Storia Noturna (a propósito de Carlo Ginzburg)

En Storia Noturna (1989) el historiador Carlo Ginzburg reconstruye la constitución del objeto histórico ‘el Sabbat de las brujas’, como interacción compleja entre un saber letrado, representado por la inquisición y por las cortes seculares, que retrababa y difracta  un saber popular, heredero de lejanas tradiciones que podrían ser de origen Céltico y de origen Chamanico.` Trabajando principalmente a partir de  documentos judiciales, en su mayor parte fragmentarios, Ginzburg intenta mostrar, que por un lado, el Sabbat no es una mera invención fantasiosa o patológica de los acusados (hipótesis que algunos de los mismos inquisidores parecen haber compartido), ni una calumnia de los acusadores, motivada por prejuicios o por intereses de tipo material, sino un objeto de gran complejidad, el resultado de un intrincado va y viene entre cultura letrada y  popular.

El libro comienza analizando dos series, ‘leprosos/judíos/musulmanes’ y ‘judíos/heréticos/brujas’ que con una diferencia de 30 años suscitaron erupciones de violencia mortífera contra grupos minoritarios en la Europa medieval.  En la primera serie, los desplazamientos y la condensación de los temores populares y su canalización por sectores interesados, prepara el terreno para una segunda serie, cuyo trasfondo es la re-aparición en el continente europeo de la peste. Y sin embargo, observa Ginzburg, si analizamos la imagineria que se relaciona con el Sabbat de las brujas, ultimo heredero de estas dos series, encontramos elementos que no parecen provenir de antecedentes en la seria. Cual es su proveniencia? Existe ya hace tiempo la hipótesis que al menos alguno de estos elementos representan elementos de cultos pre-cristianos reprimidos y sobreviviendo en forma mas o menos clandestina, a veces en forma de síntesis sincréticas, y en otras casos como supersticiones mas o menos toleradas por la iglesia oficial. Ginzburg discute estas hipótesis en la introducción y enumera las razones para rechazar las hipótesis existentes. Pero la discusión supera el aspecto estrictamente histórico, ya que pone en juego también la introducción de métodos de la antropología cultural en el seno del dominio de la historia. De hecho, como veremos mas adelante, Ginzburg adopta una metodología que se inspira de la antropología comparativa de la cultura, pero sin renunciar totalmente a la búsqueda de explicaciones causales.

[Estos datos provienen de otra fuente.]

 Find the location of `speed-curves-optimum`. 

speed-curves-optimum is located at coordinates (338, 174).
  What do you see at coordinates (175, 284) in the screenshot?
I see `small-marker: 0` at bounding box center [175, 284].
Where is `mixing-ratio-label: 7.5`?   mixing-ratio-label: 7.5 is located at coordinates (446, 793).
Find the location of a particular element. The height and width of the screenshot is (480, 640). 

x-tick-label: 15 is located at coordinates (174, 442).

La explicación causal tiene en el fondo un privilegio que le hace decir, en el primer párrafo de la conclusión, que una parte importante del patrimonio cultural europea proviene, por vías que no alcanzamos aun a entender, de los nómades de las estepas y de los chamanes del norte y centro de Asia, sin los cuales la sedimentación de la imagen del Sabbat no podría haber ocurrido.  Incluso mas adelante compara la llegada física de la plaga (originaria de la estepas de Asia central) con los otros elementos culturales que, bajo condiciones históricas propicias hicieron posible la imagen de el y la bruja como formando parte de un culto religioso clandestino, con sus ceremonias, su teología, etc.

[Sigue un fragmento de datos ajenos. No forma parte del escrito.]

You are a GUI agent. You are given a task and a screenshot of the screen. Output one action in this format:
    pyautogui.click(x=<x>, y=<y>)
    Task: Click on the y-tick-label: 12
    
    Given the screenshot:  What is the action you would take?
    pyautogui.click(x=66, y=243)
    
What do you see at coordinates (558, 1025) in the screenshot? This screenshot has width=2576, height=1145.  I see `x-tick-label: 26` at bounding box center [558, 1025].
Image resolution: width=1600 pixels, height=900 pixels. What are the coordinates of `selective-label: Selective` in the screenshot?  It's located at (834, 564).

Así aparece la imagen del Sabbat, como punto de encuentro de dos corrientes culturales. Una primera corriente, elaborada por inquisidores y jueces laicos, donde aparece la idea de una conspiración que involucra a una secta o un grupo social hostil. Por el otro, elementos de cultura popular, de raices chamanísticos.  La fusión entre ambos solo pudo haberse producido, según Ginzburg, por la existencia de una secreta afinidad entre ellos.

En la sociedad de los vivientes, los muertos solo pueden ser personificados por aquellos que están integrados en forma imperfecta en el cuerpo social. Los marginales, los asimilados en forma imperfecta aparecen tantos en las teorías conspirativas, como en las practicas chamanísticas que constituyen el antecedentes de la brujería. Un elemento excepcional (nacimiento con algún defecto u otros estigmas) es común a los distintos grupos (leprosos, judíos, heréticos, etc.,  que se situaban en el limite entre la verdad y la falsedad, entre la fe y la herejía, entre los vivos y los muertos. Esto explicaría la conexión entre la forma (grupos marginales) y el contenido (las creencias chamanísticas).

Ginzburg propone entender la formación los objetos culturales tales como ‘sabbat’ y ‘brujería’ como una dialéctica entre cultura letrada y cultura popular.  En su libro Il formaggio e i vermi (1976) describe esta dialéctica en tres niveles: una cultura oficial represiva, representada por la Iglesia de la contrareforma; una cultura letrada en revuelta contra la cultura oficial y una cultura campesina, ocasionalmente en contacto con la cultura letrada opositora, a la que asimila en forma creativa.